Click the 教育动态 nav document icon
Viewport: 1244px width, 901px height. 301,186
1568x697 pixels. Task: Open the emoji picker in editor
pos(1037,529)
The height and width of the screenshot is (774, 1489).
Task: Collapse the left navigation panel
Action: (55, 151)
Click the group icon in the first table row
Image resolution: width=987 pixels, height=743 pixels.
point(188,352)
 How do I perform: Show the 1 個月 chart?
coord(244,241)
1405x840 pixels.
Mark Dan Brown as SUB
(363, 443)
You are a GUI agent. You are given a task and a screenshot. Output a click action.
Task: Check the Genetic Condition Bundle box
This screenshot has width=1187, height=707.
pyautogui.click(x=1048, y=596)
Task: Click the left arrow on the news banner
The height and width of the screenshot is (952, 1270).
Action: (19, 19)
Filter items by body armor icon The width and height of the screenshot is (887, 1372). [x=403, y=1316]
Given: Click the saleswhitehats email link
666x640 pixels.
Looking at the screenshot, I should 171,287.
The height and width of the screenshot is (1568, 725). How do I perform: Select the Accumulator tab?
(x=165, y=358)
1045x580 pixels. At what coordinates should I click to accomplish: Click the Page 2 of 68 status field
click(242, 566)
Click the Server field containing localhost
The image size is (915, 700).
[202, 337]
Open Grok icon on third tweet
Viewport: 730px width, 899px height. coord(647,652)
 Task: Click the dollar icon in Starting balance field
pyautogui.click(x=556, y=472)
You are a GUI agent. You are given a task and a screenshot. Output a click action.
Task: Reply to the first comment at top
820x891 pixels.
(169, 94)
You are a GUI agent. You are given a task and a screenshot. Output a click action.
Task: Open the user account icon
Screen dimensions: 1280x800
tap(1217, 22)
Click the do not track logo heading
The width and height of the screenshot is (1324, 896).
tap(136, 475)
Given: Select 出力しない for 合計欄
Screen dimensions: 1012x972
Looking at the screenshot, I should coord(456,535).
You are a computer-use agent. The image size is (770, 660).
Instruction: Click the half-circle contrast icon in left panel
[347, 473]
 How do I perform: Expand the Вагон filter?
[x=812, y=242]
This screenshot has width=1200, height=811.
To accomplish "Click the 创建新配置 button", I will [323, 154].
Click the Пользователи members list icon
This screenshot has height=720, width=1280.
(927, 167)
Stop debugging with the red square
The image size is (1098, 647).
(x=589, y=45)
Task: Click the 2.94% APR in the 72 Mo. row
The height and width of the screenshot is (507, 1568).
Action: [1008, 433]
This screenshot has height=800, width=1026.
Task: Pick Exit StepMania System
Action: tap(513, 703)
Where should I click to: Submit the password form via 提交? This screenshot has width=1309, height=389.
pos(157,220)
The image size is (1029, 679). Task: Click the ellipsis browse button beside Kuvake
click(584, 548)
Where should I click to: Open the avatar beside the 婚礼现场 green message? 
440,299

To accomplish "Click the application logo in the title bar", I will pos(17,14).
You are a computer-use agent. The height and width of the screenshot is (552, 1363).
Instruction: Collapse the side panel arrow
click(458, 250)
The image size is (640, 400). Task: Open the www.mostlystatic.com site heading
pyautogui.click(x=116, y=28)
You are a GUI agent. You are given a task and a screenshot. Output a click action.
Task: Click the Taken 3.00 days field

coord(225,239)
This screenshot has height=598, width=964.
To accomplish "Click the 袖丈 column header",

What you need to do:
Your task is to copy every line in the entries that holds the string "computer".

Completed exercise:
You are a computer-use agent. The image size is (770, 660).
You are a computer-use agent. The height and width of the screenshot is (552, 1363).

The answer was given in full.